Sitting on the bank of the rivers Bani and Niger in Mali, Djenne’s rich past is seeped in Islamic history. It was a centre for the propagation of Islam in Africa in the fifteenth and sixteenth centuries and continues to pose as a remarkable representative of Islamic architecture in sub-Saharan Africa.
The ancient West African town’s character is shaped by the spectacular and elaborate use of earth in its architecture. It is home to a plethora of charming clay houses that blend into its natural surroundings, with the Great Mosque of Djenne, the largest earthen mud structure in the world, looming over them.
Every spring, an epic single-day festival brings together the entire population of the town in one of the most unique displays of social cohesion and communal celebration of faith and heritage to gaze upon.
The Crepissage, or the plastering, sees the residents of Djenne work together every single year to re-plaster the Great Mosque which, like the town’s traditional clay homes, boasts earthen mud walls coated with adobe plaster.
A magnificent example of Sudano-Sahelian architecture, the original structure of the mosque is believed to have been built around the thirteenth century, when King Koi Konboro, Djenne’s 26th ruler and its first Muslim sultan, decided to to build a place of Muslim worship in the town using local building materials.
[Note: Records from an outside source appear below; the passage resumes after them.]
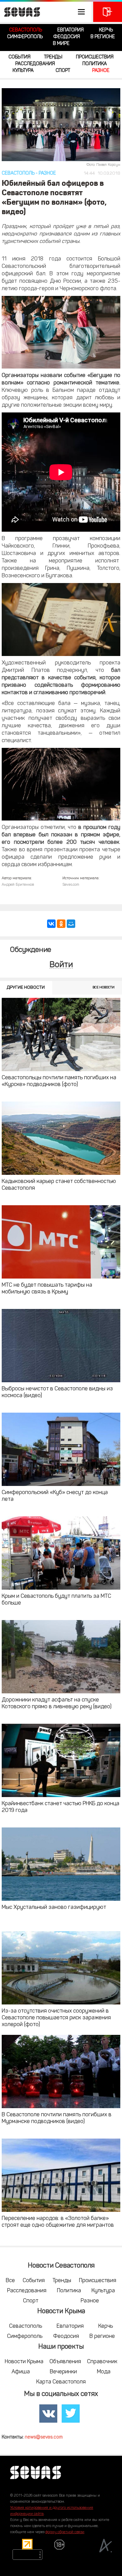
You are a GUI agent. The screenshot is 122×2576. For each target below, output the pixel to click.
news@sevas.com (44, 2437)
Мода (103, 2372)
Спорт (63, 70)
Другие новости (26, 987)
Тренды (53, 57)
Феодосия (66, 37)
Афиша (21, 2372)
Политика (94, 64)
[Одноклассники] (61, 923)
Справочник (102, 2362)
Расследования (35, 64)
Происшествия (95, 57)
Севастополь (25, 30)
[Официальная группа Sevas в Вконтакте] (48, 2413)
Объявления (65, 2362)
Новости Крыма (24, 2362)
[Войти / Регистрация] (107, 12)
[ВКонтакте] (51, 923)
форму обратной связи (64, 2532)
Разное (100, 70)
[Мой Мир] (71, 923)
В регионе (102, 37)
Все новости (104, 987)
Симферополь (25, 37)
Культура (23, 70)
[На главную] (20, 12)
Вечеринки (63, 2372)
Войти (61, 965)
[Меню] (46, 12)
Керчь (106, 30)
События (19, 57)
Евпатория (70, 30)
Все (10, 2280)
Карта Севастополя (61, 2382)
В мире (61, 43)
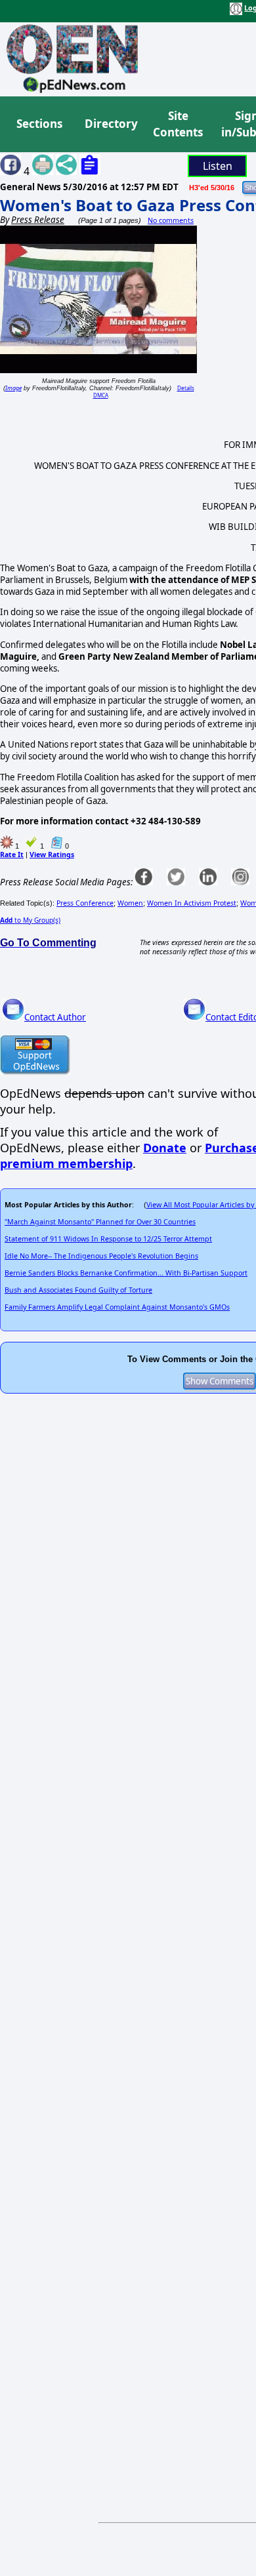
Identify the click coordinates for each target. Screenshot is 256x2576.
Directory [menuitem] (110, 123)
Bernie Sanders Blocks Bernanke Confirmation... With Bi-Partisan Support (126, 1273)
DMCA (100, 395)
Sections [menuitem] (39, 123)
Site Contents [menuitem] (178, 124)
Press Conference (85, 903)
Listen (217, 166)
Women (130, 903)
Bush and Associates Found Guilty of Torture (78, 1290)
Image (13, 388)
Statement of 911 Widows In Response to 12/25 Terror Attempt (108, 1238)
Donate (164, 1148)
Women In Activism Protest (191, 903)
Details (185, 388)
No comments (171, 220)
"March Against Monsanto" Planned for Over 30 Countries (100, 1221)
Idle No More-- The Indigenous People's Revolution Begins (101, 1255)
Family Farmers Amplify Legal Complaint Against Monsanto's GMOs (117, 1307)
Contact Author (55, 1017)
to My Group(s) (30, 920)
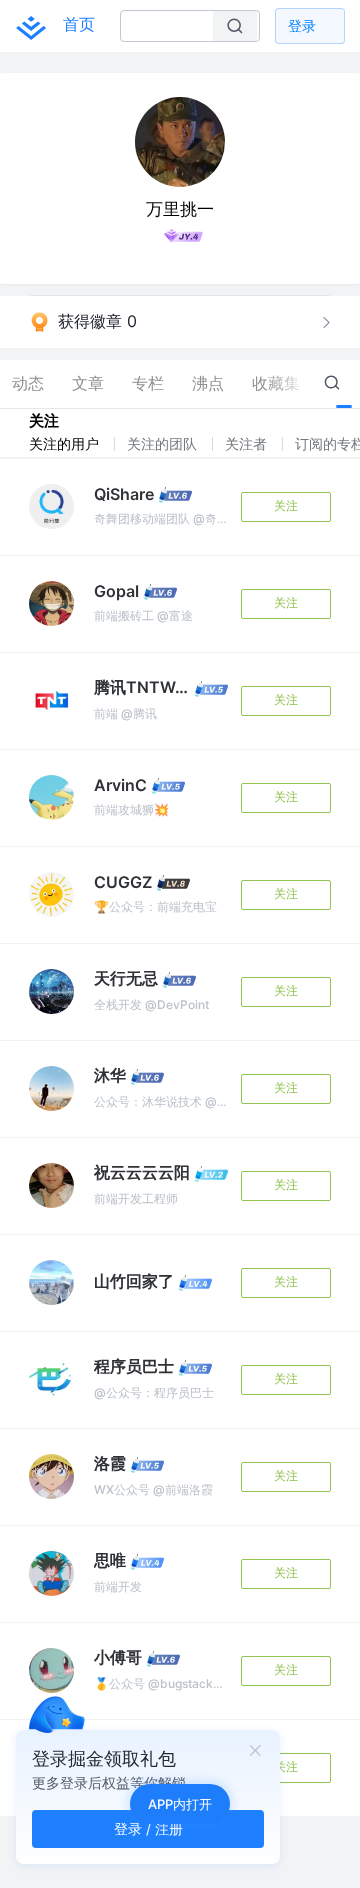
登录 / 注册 (148, 1828)
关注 (286, 505)
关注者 (248, 443)
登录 (302, 25)
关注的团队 (164, 443)
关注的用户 (66, 443)
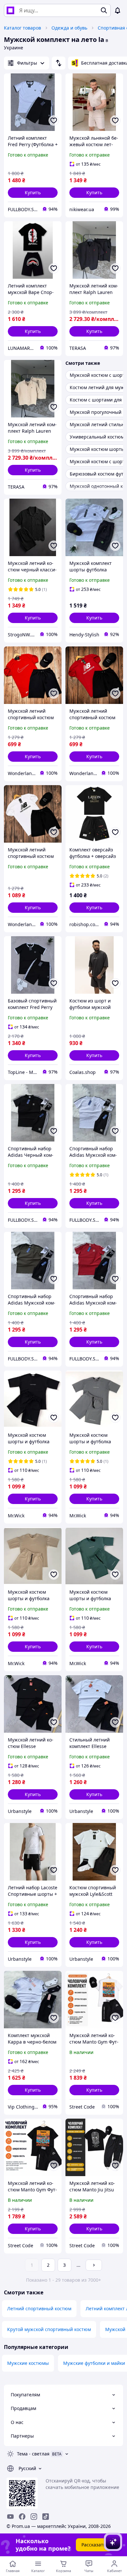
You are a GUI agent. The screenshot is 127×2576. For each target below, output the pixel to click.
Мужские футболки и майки (94, 2363)
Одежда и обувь (69, 28)
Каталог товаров (22, 28)
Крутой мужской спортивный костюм (49, 2329)
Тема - (33, 2454)
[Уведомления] (117, 10)
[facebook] (22, 2516)
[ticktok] (45, 2516)
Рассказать (93, 2545)
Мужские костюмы (28, 2363)
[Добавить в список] (54, 120)
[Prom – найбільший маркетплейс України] (10, 10)
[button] (33, 192)
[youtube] (10, 2516)
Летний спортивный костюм (39, 2308)
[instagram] (34, 2516)
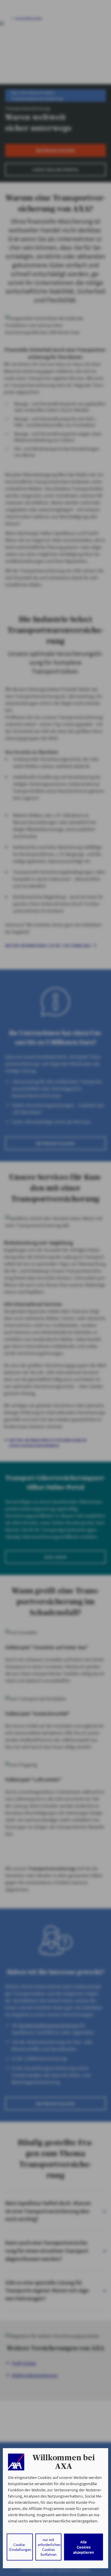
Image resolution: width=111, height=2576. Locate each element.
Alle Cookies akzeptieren (83, 2547)
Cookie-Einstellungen (20, 2547)
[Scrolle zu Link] (16, 2462)
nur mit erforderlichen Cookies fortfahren (49, 2547)
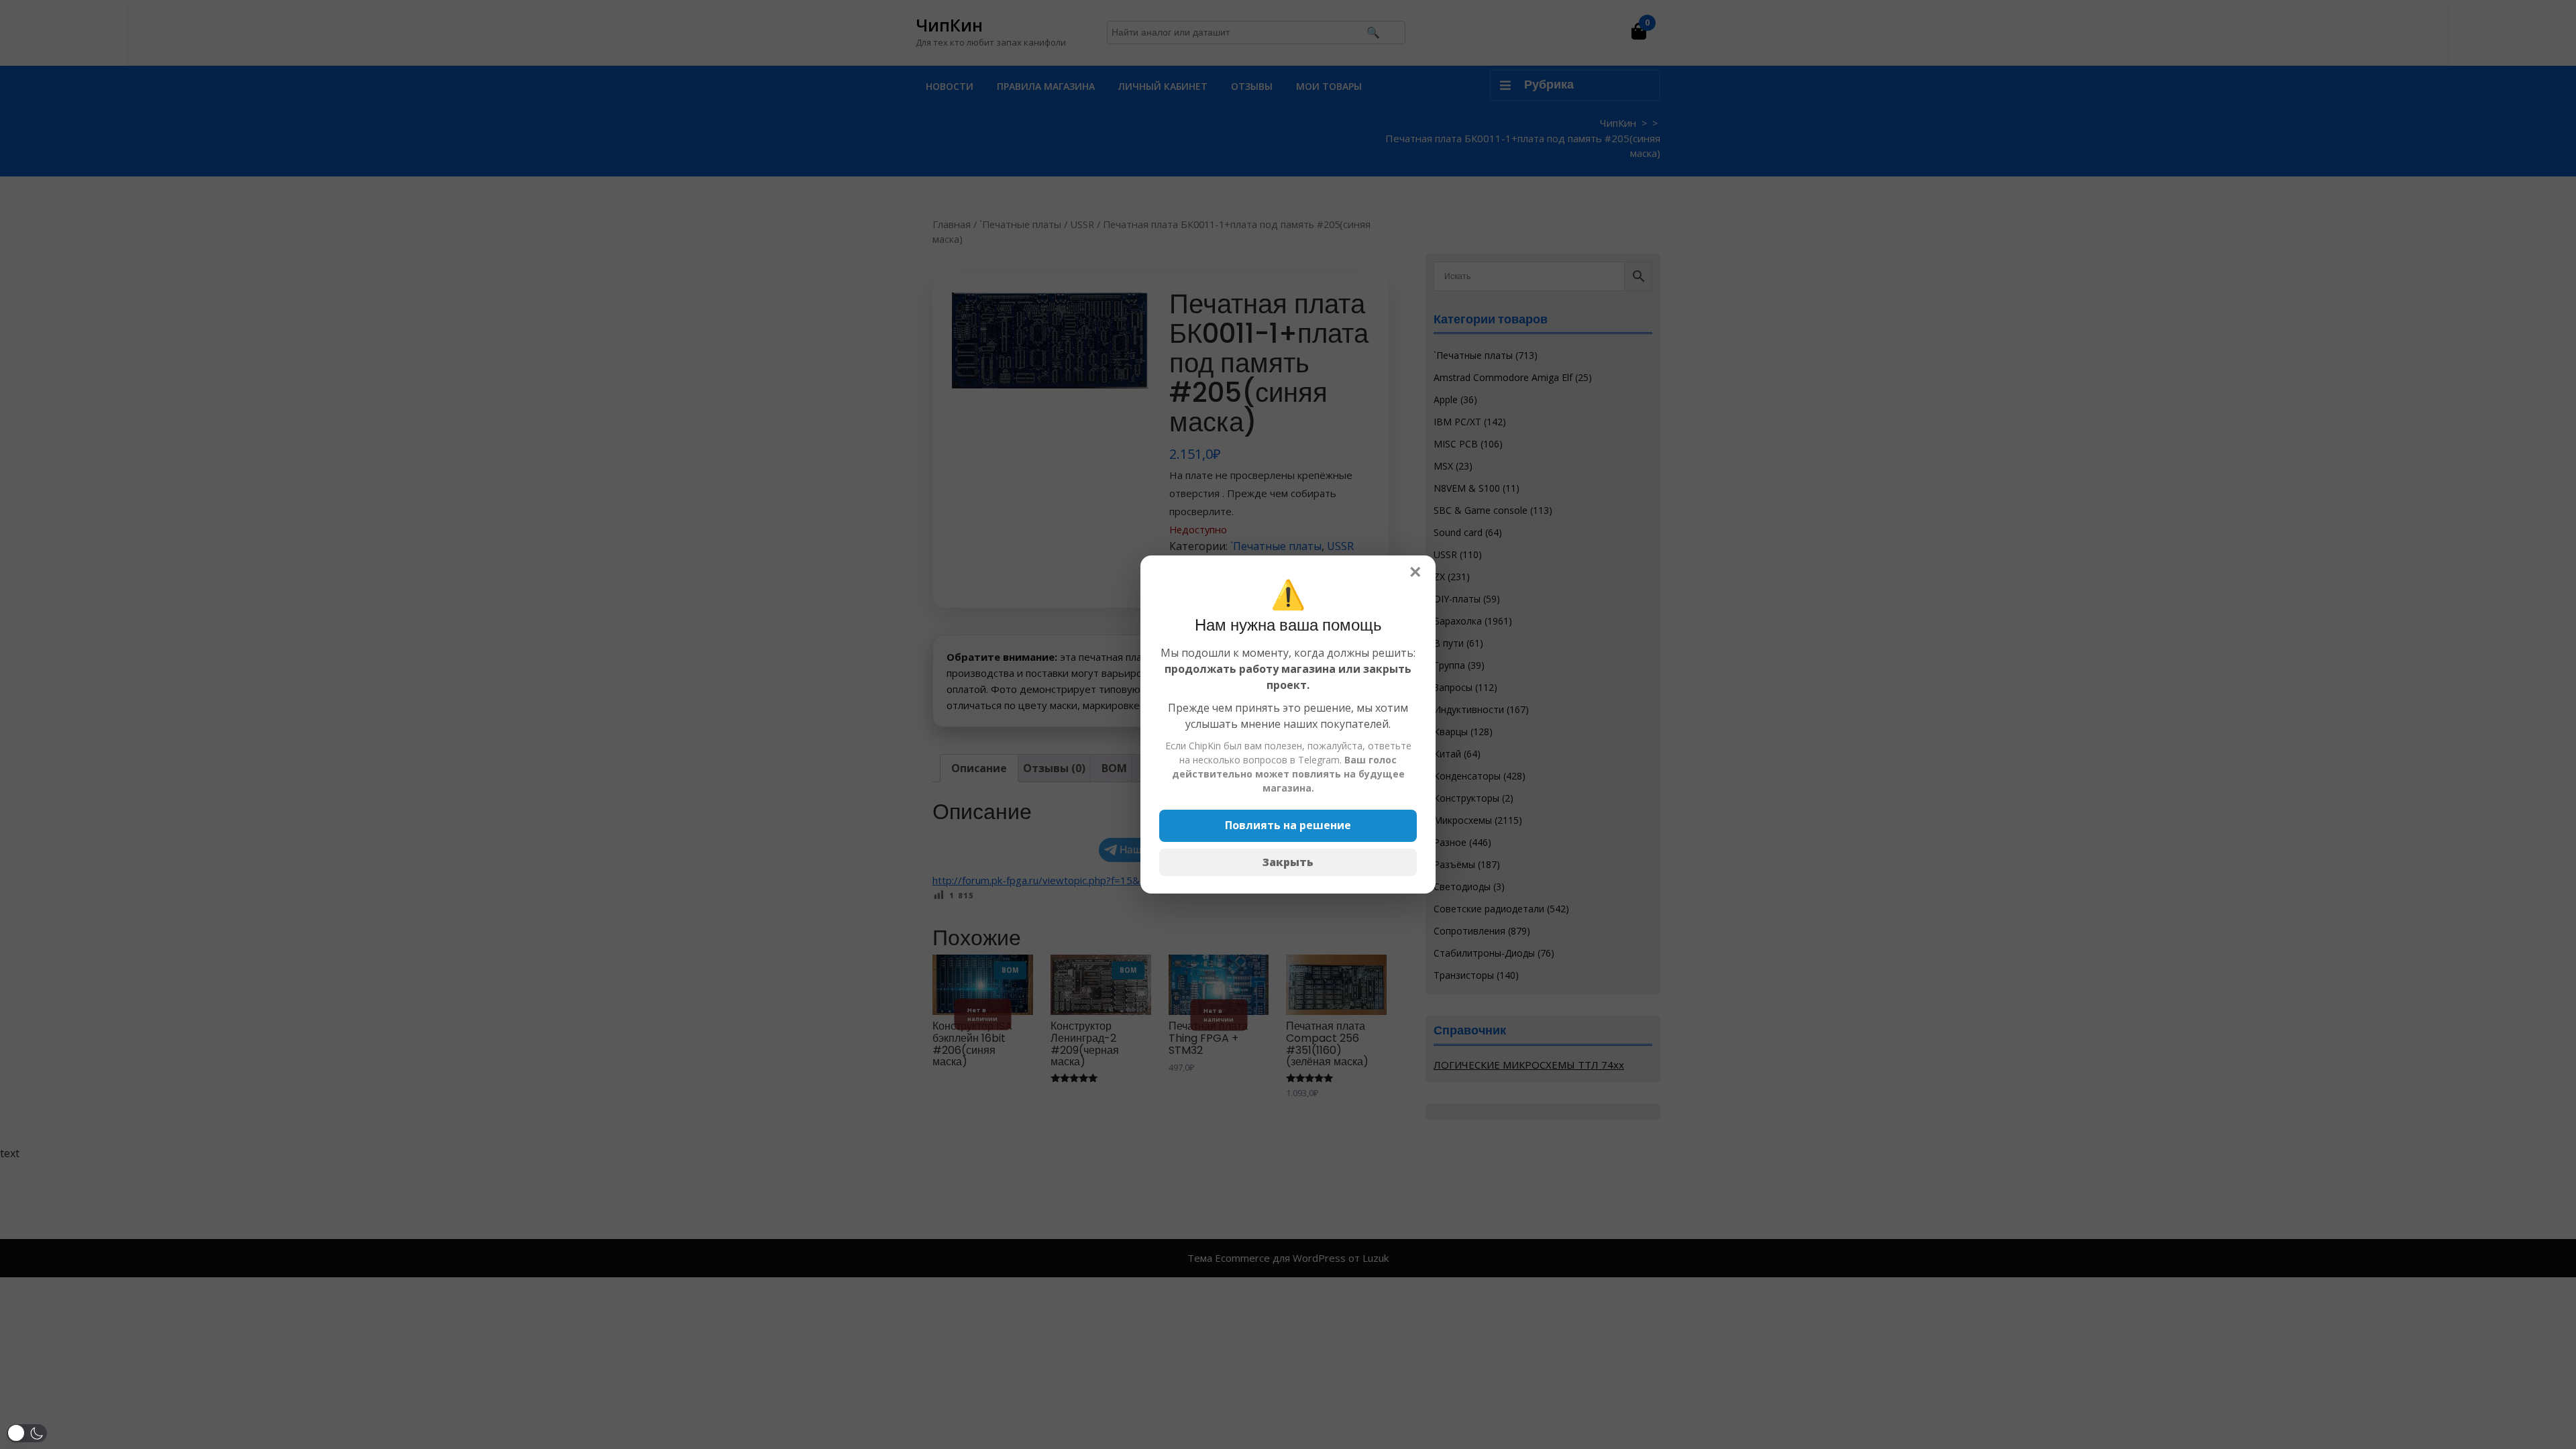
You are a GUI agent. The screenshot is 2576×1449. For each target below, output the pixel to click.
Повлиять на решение (1288, 825)
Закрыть (1288, 862)
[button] (27, 1433)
But the mosque has been reconstructed at least twice since.
The current structure of the mosque was completed in 1907, making it a little over a century old.
The natural insulation provided by the use of mud and clay in the mosque’s structure keeps it cool inside even during the hottest summer days. With a prayer hall that can hold up to 3,000 people, the UNESCO World Heritage Site rises nearly 20 metres high and is fitted with three distinctive minarets and hundreds of sticks of rodier palm called ‘toron’ jutting out of its facade for support and to make replastering easier.
Over the years, the Great Mosque has become the centrepiece of the religious and cultural life of Mali and a symbol of Djenne’s architectural heritage and cultural identity. It also captures the town’s phenomenal sense of community and commitment to the preservation of the structure.
On the eve of the Crepissage, the residents of Djenne take to the streets in a carnival known as La Nuit de Veille, or ‘The Waking Night’, where they sing and dance until the early hours of the morning in anticipation of the most important day of the year.
As a whistle goes off at around 5 am on the day of the Crepissage, teams of young men race up the mosque’s facade with baskets of wet clay to smear onto the walls with the supervision of mason elders, while women carry the water needed to mix the clay from the river. Children also take part by transporting the clay baskets in aid of the builders. The process lasts for nearly five hours and is finished well ahead of the scorching midday sun of the Sahara Desert.
The annual reinforcement is designed to protect the mosque’s earthen mud walls from cracking and crumbling and to ensure the building survives the rainy summer season.